40 fps is what you get when you alternate between a 30 fps and a 60 fps frame. ((1/30) + (1/60))/2 = 1/40 .
That means they are missing vsync on alternating frames.
If you go and stick a timer around just the Present() call to measure the duration spent in Present, you should
see something like :
no vsync :
duration : lo : 1.20 millis , hi : 1.40 millis
vsync :
duration : lo : 15.3 millis , hi : 31.03 millis
Yuck. Fortunately, the samples are really easy to fix. Just put this line anywhere in the sample app :
timeBeginPeriod(1);
to change the scheduler granularity. This says to me that Present() is actually just calling the OS Sleep() , and is not using a nice
interrupt or anything like that, so if your scheduler granularity is too high you will sleep too long and miss vsync a lot. In fact I
would not be surprised if Present just had a loop like :
for(;;)
{
if ( IsRasterReady() ) break;
Sleep(1);
}
which sucks donkey balls for various reasons. (* addendum : yes they are doing this, see below).
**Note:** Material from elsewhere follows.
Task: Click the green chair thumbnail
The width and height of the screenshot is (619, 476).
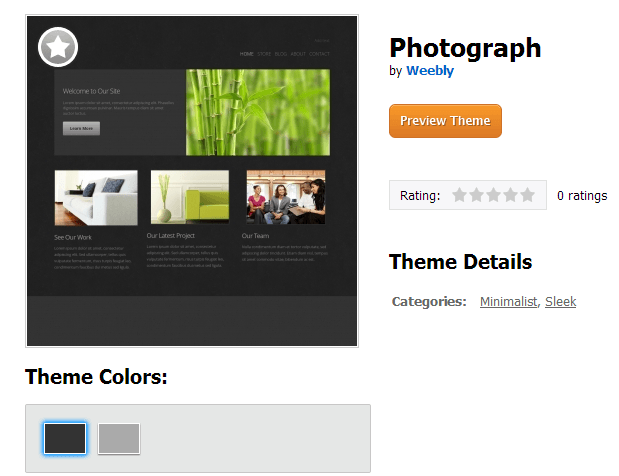Action: pyautogui.click(x=190, y=197)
If in fact they are doing what I think they are doing, then you will hit vsync
more reliably if you pump up your thread priority before calling Sleep :
int oldp = GetThreadPriority( GetCurrentThread() );
SetThreadPriority( GetCurrentThread() , THREAD_PRIORITY_SOMETHING_REALLY_FUCKING_HIGH );
Present( ... );
SetThreadPriority( GetCurrentThread() , oldp );
this tries to ensure that the scheduler will actually switch back to you for your vsync the way you want. (this has no effect in
the samples cuz they have no other threads, but may be necessary if you're actually stressing the system).
Note the samples also freak out if they don't have focus. That's because they actually call Sleep(50) when they don't have focus.
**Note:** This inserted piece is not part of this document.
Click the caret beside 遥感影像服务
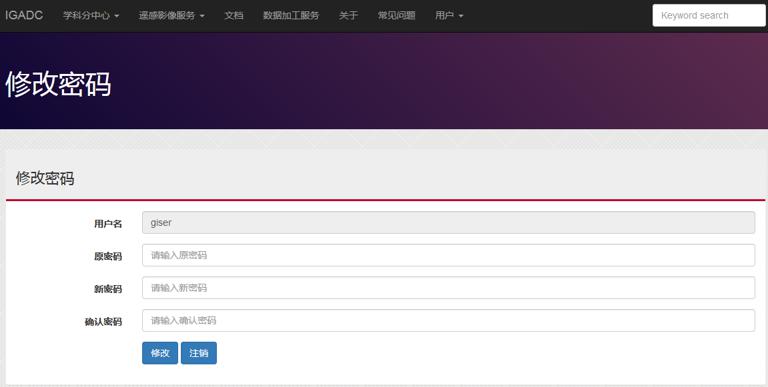Viewport: 768px width, 387px height. coord(202,16)
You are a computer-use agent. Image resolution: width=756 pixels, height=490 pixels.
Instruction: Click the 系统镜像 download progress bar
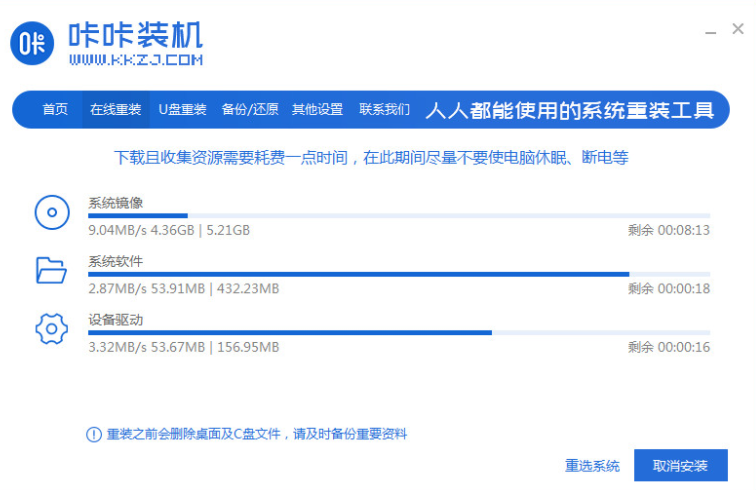(398, 215)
That's a cool thing and not a bug ;)
To wrap up, here's the approach that I believe works :
Use dx9+
Use Vsync and 1 back buffer
Bump up thread priority & scheduler interval to make sure Present() doesn't miss
Make main thread higher priority than worker threads so that workers run when main is sleeping
(must also check that workers are not starving)
On machines with speed-step , *and* if the app has focus :
Run a very low priority thread that just spins to keep the cpu clocked up
and cross your fingers and pray.
BTW whenever you show something like framerate you should show four numbers :
Instant current value this frame.
Average over last N frames.
Low over last N frames.
High over last N frames.
with N like 10 or something.
obviously you can do this trivially with a little circular buffer.
You can see a lot of things that way. For example when you're doing something like missing vsync on alternating frames, you will see
the average is perfectly stable, a rock solid 40.0 , but the instantaneous value is jumping up and down like mad.
BTW cb::circular_array does this pretty well.
ADDENDUM : I found a note in the Dx9 docs that is quite illuminating. They mention that if you use PRESENT_INTERVAL_DEFAULT, the
action is to sync to vblank. If you use PRESENT_INTERVAL_ONE, the action is the same - but there is a difference, it automatically
does a timeBeginPeriod(1) for you to help you hit vsync more precisely. This tells me that they are in fact doing the Sleep()/GetRasterStatus
loop that I suspected.